I would let it thaw on the counter; I’ve found when trying to use the microwave to soften butter that it ends up melting around the outside and remaining firm on the inside.
This bread is very easy and good and its better then my moms
Best breadad
I have tried many times to make bread closest to a baker shop sandwich bread and this is it. Super soft crisp on the outside and just lovely to eat with lots of butter. This I think will be my mid week go to bake. Try it you will be amazed.
Love the idea of this recipe. My only problem with this site are all of the pop ups. They are annoying and bog down your website. Making it very slow and not user friendly. They pop up continuously.
thank you
I would like a recipe for 30 loaves I inherited a bake shop mixer need help making lots of loaves do you have a recipe using honey and olive oil
Multiply the measurements by 15. Swap the sugar out for the honey. You can swap out the butter for olive oil but it won’t turn out the same. See her recipe for Italian bread.

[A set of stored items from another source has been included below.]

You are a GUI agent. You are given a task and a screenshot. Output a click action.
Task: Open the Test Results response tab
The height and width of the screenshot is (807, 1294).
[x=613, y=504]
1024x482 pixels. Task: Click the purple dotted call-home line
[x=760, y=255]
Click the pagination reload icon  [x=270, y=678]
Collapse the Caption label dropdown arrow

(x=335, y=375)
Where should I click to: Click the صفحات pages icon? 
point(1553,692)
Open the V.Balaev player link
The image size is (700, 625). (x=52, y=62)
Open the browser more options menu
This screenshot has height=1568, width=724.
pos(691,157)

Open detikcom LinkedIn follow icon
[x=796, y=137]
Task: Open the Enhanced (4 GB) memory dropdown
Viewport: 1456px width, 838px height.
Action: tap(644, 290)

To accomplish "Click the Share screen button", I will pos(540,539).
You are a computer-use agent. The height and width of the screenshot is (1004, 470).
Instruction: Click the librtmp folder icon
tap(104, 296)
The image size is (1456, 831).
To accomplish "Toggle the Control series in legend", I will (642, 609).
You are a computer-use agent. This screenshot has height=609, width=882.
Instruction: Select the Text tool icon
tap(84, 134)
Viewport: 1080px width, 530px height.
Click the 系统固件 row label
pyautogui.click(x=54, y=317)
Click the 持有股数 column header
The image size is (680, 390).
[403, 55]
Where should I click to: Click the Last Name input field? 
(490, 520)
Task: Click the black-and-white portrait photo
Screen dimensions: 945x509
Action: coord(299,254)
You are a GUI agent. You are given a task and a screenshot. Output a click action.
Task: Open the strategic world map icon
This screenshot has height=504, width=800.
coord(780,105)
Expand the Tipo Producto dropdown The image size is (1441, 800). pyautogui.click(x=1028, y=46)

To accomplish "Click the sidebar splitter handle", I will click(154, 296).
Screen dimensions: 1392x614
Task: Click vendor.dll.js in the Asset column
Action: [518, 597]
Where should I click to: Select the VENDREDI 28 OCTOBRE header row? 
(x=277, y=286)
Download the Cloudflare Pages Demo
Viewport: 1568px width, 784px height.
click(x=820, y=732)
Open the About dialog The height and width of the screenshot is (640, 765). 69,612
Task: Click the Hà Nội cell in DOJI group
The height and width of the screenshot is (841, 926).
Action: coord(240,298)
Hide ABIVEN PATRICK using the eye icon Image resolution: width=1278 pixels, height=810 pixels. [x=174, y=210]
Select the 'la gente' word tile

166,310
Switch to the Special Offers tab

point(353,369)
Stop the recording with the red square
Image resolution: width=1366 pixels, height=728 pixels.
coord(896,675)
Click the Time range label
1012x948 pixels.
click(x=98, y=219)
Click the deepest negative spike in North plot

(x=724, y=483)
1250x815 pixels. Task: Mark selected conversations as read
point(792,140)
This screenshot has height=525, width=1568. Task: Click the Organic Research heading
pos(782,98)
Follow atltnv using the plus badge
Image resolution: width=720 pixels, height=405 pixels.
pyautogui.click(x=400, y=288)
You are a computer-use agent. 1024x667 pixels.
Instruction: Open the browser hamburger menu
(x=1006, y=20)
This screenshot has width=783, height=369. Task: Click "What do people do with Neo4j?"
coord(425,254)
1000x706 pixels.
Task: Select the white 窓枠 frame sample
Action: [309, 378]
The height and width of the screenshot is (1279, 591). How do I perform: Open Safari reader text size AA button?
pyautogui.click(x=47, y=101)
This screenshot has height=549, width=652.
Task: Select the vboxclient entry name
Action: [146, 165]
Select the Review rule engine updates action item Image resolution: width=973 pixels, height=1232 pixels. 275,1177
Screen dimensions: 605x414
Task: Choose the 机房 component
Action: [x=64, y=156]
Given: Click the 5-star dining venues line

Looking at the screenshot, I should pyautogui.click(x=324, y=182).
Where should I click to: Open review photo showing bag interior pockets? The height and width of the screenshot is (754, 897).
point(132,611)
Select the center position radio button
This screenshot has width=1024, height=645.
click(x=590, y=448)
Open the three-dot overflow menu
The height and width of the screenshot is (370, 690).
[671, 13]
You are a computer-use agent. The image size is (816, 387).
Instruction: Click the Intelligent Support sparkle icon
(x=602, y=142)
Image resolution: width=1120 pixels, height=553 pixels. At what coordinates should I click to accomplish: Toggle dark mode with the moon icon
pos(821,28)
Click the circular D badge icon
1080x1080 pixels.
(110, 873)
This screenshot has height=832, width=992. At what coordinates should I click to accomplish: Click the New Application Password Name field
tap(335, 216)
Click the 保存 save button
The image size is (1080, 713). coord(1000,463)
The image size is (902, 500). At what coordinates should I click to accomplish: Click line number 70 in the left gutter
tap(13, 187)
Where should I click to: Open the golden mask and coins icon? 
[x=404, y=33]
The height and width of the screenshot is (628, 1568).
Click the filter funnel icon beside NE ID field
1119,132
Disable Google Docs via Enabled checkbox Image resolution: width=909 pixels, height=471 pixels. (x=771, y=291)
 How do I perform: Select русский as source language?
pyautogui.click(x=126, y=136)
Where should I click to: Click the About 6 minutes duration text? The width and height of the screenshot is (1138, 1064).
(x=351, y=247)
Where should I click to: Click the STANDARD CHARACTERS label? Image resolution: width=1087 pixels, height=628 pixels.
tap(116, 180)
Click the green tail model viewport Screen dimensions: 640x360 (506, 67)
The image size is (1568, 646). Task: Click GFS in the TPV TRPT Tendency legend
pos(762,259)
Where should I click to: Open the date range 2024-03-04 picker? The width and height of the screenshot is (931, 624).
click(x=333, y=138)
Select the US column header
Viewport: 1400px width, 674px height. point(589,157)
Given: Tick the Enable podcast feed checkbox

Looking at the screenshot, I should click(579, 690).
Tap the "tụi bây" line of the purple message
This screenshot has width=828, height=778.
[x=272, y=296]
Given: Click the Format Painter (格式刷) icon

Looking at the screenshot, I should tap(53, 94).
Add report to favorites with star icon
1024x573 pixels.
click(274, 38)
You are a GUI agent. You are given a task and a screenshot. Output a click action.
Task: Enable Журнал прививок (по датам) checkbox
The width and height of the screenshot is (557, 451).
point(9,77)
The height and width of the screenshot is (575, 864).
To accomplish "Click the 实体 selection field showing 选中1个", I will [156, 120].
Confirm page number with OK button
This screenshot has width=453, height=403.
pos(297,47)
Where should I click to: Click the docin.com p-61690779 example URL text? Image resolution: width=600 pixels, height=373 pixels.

I have been on the hunt for a good, white sandwich bread (think Mrs. Baird’s texture), and i believe I have found it!! we have been using a bread maker, but ugh that texture just isn’t for me; plus the commercial breads textures have ruined me! when i started making this bread today, I didn’t realize that I had/used active yeast, so my bread didn’t rise enough and i didn’t think “hey, leave it longer to rise”, but the end result was still what i was looking to achieve. the taste was so good, and when i sliced it, there was that Baird’s texture. i also attributed the texture to me rolling dough tightly prior to placing in bread pan. i also halved the recipe, but still had enough to make a second loaf, but instead, i made cinnamon rolls – holy moly! the cinnamon roll was so soft, and my cinnamon/brown sugar mixture was on point! i am going to make this recipe again with the right yeast, so i can’t wait to see that tall gorgeous loaf! Thank you Michelle for sharing this!
It is literally 🔥
Have you tried this gluten free?
The bread is very good! Though my pans are smaller and it could have made 3 loaves of bread. I will make it my regular recipe but will make 3 loaves ìnstead of 2.
Most excellent texture and flavor. Most gargantuan loaves too, next time I will do three or even four loaves instead of two. Crust was black on bottom also, so will have to adjust oven time/temp
Ik ur bake it at 400 degrees F but but for how long
Easy, and made huge tasty loaves!
I’ve been trying several bread recipes to find one that will be our go to bread recipe.
I just found the one we will be using for the years to come.
Totally impressed!
Thank you for publishing your recipe.
It is Truly My Favorite White Bread Recipe!
You may use this review if you want.
I love this recipe, amd I’m a pastry chef. This is KY go to sandwich bread recipe. I do sub brown sugar first the white. Other than that, I’ve shaped it every way, made rolls and even adapted it for cin amon rolls. Great recipe!
Great recipe but will me again with half the salt
I make this recipe every 1 – 2 weeks, and I love it! I slice across the top and it comes out beautiful. I don’t add the butter on top though. Then I give 1 loaf to my neighbor.